Chester describes it as a “central website, so when you look at the website it will give you national and local results based on your postcode and it will be a trusted source of information because it will have reviews by customers and professionals and you will also be able to filter by cancer type, age and gender”.
“It is about finding it in that one place. One of the things I found is, why can’t I see what is available to me in a map form, near my home, reviewed by others?”

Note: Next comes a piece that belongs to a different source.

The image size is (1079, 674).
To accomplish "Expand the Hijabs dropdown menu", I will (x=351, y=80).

In the conversations I have had with Chester what fascinates me is how much empathy she has for those related to and around cancer patients.
“It is an extremely difficult time for all. I have spoken to many people and we all know this horrific disease touches an incredible amount of lives. There are parents that are desperate to find information to support their child, similarly there are children with parents living afar and when they visit they want to organise things from another county and they don’t know what is going on. So friends and family have a willingness and hope and desire to help and they just don’t know where to start,” she says.

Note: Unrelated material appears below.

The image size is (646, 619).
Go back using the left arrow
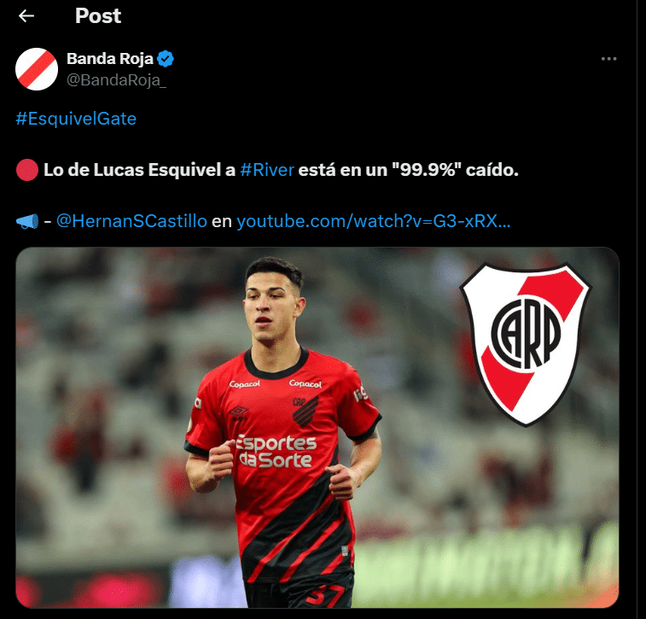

“Cancer charities have done an amazing job. What I really want to stress is that Cancer Central is not about replacing anything out there,” she says of hub nature of the startup. Cancer Central will thus provide access to products, including: hats, wigs, nutrition books and insurance; services such alternative health and respite care, research and support.
“It is important to be able to find what is local to you, sole traders, charities and local associations. I have an incredible memory of mum and I sitting with a cup of tea in front of the computer and it took hours to find a hat, it surely can’t be that hard, I wanted to go and try them on.
“There is a fantastic opportunity to build Cancer Central from the outset with AI intelligence at its core to understand and provide a personalised experience in a confidential way and guide people to things that they wouldn’t naturally think of. For example: I am in need of a pick me up, would you like to answer a set of questions or are you comfortable for Cancer Central to access your social media profile? This could allow interactions such as a playlist. Why don’t you listen to this now or take it to your chemo session. You like Marvel films, there is one at your local cinema at 3pm, why don’t you pop along or there is a coffee morning. All of these interactions can help on the journey.”
Setting up Cancer Central
Chester has been focused on Cancer Central full time since January 2018 having completed her role at Scope. The organisation will not be a charity but a Community Interest Company. A hackathon in association with eSynergy Solutions will take place on April 18 at the SkillsMatter CodeNode, home to the Horizon CIO podcast’s first Innovation Leadership Summit.
“Building algorithms is not my forte,” Chester says of using a hackathon. As for being a CIO turned startup focused on the worst moment in people’s lives she says: “I firmly believe I have gone to hell and back again for a reason. And I understand technology and I am incredibly fortunate to have incredible people in my network. Technology gives us a real opportunity to make a difference to millions of people.”